I see you over there shaking your head. You interviewed publicists? What on earth did you ask? Lots of things, the most important of which I'm going to list out here. Remember, you're hiring this person. You're going to pay them (we'll talk more about that in a minute). Pretend it's for something less personal You'd ask questions of the guy who's going to renovate your bathroom, right? When you're hiring a cover designer, you want to see samples of his/her work. Same with a publicist. Some "standard" questions I ask:

  1. How far in advance of release date do you prefer to start working with an author?
  2. Do you have a different monthly rate for release month vs. pre-/post-release? What is the difference in level of "service"? What is the minimum term you'll contract for?
  3. Can you give any data on how your efforts have worked in the past?
  4. Will you handle ARC sign up and distribution? How many ARCs will you try to give out before release? 
  5. What big blogs do you specifically target?
  6. Is any graphics/branding work included in the monthly fee? If not, is this something that can be arranged separately and at what cost?
  7. What is your preferred method of publicity? Facebook, newsletters, etc.
  8. How far in advance of release date do you need material from me for this to be most effective?
  9. Will I have access to the contacts and data related to my release?
  10. How do you prefer to be contacted and what should I expect from you in terms of level of contact? (If your publicist never checks email, but is on FB messenger like it's her job, you want to know that!)
I've seen people lament, "I hired a publicist, but this last book just tanked." There may be reasons for that (Hello, natural disasters and world politics) that have nothing to do with your publicist. Or it may be that your expectations aren't quite realistic. So, about that...
  1. You're going to have to work just as hard as your publicist to get the word out about your book. Working with a publicist is a team effort. She/he will guide you, but at the end of the day it's not a hall pass to escape marketing altogether.
  2. If you're not sure what to do that works, ask your publicist. She/he probably has tons of ideas about what you as an author can do to promote your release.
  3. The more prepared you are before you start working with a publicist, the better.
  4. It takes time to build an audience. Everyone wants to have that magic unicorn book that will hit a list and gain all the buzz, but most of us aren't magic unicorns.
  5. You're not your publicist's only client. Emailing ten times/day "just to check in" is distracting. Or annoying. Or probably both.
There ARE some horror stories out there and big, waving red flags. This list is by no means comprehensive, but I'd think twice (or six times) about:
  1. Companies that ask you for a large lump-sum deposit upfront. Paying for a month in advance is expected. Paying for a year? Not so much.
  2. Companies who don't have experience promoting in your genre. Linda, for example, is amazing, but if you write horror, she's probably not the right fit for you.
  3. Companies that contact you post-release after seeing your book mentioned somewhere. Their interest may be legitimate and it may be a great fit, but poaching a client from someone else doesn't feel like the right way to do business. If you DO go this route, at least make sure to do the above due diligence.
  4. Companies who won't/can't give you a written plan with measurable outcomes tied to your goals. If you don't have it in writing, you have no recourse. And if you don't have measurable outcomes (e.g., distribute 50 ARCs, increase Facebook author page likes by x%) that you're both working towards, you have no recourse if things go badly.
Is your head spinning yet? One of the reasons I've made each list progressively shorter is because it's a lot to take in. Working with a publicist is a big decision and an investment, so it's best approached like the revolving sushi counter -- with eyes open and chopsticks out so no one sticks any unagi on your plate when you're not looking.

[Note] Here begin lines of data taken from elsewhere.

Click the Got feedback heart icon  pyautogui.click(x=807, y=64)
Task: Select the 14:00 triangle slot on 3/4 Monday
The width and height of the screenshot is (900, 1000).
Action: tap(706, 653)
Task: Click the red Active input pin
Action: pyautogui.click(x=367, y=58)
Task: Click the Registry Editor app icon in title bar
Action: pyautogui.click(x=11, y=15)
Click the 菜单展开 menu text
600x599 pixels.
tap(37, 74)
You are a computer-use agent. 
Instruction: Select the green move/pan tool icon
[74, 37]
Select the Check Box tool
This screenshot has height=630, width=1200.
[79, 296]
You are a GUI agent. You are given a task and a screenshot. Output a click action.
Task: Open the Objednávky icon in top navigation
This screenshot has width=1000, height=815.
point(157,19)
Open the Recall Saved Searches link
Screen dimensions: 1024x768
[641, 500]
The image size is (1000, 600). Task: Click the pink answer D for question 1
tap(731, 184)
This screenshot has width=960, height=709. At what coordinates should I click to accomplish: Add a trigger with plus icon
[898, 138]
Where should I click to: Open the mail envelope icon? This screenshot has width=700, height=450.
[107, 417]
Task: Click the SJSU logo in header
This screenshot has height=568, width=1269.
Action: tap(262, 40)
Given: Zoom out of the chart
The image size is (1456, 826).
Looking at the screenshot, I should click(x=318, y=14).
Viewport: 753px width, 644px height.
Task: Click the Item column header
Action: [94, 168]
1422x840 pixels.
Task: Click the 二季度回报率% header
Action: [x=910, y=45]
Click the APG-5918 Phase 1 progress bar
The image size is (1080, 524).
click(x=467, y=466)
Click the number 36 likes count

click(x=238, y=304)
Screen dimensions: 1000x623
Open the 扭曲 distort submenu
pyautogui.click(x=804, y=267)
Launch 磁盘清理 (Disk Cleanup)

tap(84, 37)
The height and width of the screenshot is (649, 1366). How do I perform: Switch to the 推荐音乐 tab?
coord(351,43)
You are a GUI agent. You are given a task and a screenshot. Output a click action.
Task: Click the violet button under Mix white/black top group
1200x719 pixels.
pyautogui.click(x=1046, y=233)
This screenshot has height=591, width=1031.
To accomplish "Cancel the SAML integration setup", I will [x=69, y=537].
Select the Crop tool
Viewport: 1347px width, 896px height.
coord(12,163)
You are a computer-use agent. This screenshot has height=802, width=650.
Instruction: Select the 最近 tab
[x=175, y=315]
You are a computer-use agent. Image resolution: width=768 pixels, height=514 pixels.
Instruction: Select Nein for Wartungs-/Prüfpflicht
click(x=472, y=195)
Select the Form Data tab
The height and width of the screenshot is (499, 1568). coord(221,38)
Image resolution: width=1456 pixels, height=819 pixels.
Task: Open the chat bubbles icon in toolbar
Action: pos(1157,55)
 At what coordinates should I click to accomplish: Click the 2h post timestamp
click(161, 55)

Has anyone here worked with a publicist? Additional recommendations for any of the above or things we haven't covered here? I'd love to hear them all in the comments!

5 comments:

Unknown said...

Your questions are spot on! I work with a publicist full time and I couldn't imagine promoting my books without her. But I was lucky. I knew her before I approached her about representing my books, and had met her at a conference where I mutual friend introduced us.

Kimberly G. Giarratano said...

Dynamite post! Every author should know this.

Brenda St John Brown said...

Meeting in person is so awesome. Technology makes the distance easier, but nothing can compare to being in the same room together and being able to brainstorm.

Brenda St John Brown said...

Thank you! It's a big investment, so it's important to have some pointers on how to approach it.

Cheryl Oreglia said...

Thank you Brenda for this excellent post! Wow, I'm printing this off and keeping a hard copy. I'm not quite in a place with my writing that I need a publicist but it is my intention to need one in the coming year. This was really helpful and I appreciate you sharing your wisdom and experience on this topic. Priceless...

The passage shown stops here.